(Collection entries)
++++

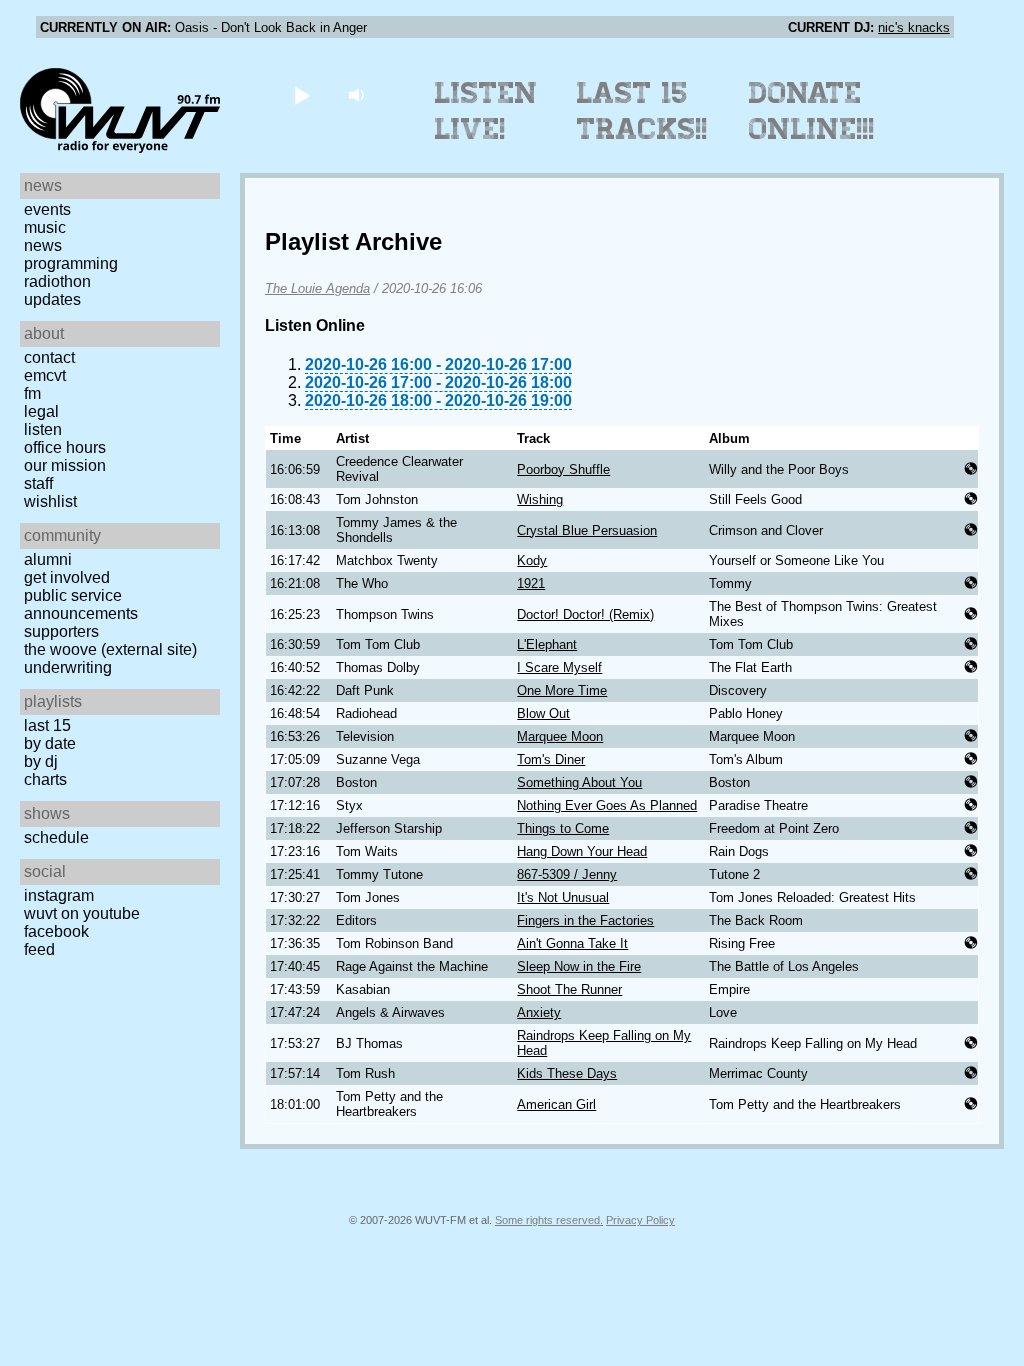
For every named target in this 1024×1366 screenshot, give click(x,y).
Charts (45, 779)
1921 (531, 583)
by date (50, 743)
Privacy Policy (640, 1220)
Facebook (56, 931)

++++

◆ **Problem description**
Set down the entries above word for word, but drop any image.

◆ **Answer to the exercise**
For every named target in this 1024×1366 screenshot, give click(x,y).
Charts (45, 779)
1921 (531, 583)
by date (50, 743)
Privacy Policy (640, 1220)
Facebook (56, 931)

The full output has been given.